# [The problem]
The lines to repeat are those below from the one containing "At what coordinates should I click to accomplish: Check" down to the one containing "Task: Delete the", both included; reproduce them exactly and nothing else.

# [Stored data entries]

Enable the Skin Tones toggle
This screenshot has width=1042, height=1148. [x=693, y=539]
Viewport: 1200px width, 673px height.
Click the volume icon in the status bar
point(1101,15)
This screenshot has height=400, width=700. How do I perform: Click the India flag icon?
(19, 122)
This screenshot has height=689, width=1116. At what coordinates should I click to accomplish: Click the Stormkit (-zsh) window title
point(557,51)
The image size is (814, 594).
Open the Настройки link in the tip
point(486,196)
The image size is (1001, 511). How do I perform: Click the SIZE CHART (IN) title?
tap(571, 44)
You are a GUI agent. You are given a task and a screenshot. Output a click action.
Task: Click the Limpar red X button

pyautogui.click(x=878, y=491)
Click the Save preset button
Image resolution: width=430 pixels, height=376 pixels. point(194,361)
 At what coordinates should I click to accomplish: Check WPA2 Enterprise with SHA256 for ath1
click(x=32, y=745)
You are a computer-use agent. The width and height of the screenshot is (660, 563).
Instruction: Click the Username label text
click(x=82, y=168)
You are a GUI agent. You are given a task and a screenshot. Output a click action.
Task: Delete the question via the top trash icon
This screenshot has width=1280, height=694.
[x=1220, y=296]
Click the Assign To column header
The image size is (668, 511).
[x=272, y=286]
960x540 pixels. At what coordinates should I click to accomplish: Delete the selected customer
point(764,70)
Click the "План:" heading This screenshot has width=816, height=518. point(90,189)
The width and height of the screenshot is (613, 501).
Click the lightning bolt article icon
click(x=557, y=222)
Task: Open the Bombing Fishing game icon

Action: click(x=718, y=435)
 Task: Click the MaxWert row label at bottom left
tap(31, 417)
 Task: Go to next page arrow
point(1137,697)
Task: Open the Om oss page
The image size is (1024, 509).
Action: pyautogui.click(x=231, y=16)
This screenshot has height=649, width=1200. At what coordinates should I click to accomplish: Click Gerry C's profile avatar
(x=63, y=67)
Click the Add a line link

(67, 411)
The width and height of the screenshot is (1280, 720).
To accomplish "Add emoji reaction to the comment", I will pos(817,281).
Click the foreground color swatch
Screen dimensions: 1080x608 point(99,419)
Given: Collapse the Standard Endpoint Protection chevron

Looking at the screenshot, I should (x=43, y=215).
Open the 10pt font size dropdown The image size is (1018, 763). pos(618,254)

# [Result]
 At what coordinates should I click to accomplish: Check WPA2 Enterprise with SHA256 for ath1
click(x=32, y=745)
You are a computer-use agent. The width and height of the screenshot is (660, 563).
Instruction: Click the Username label text
click(x=82, y=168)
You are a GUI agent. You are given a task and a screenshot. Output a click action.
Task: Delete the question via the top trash icon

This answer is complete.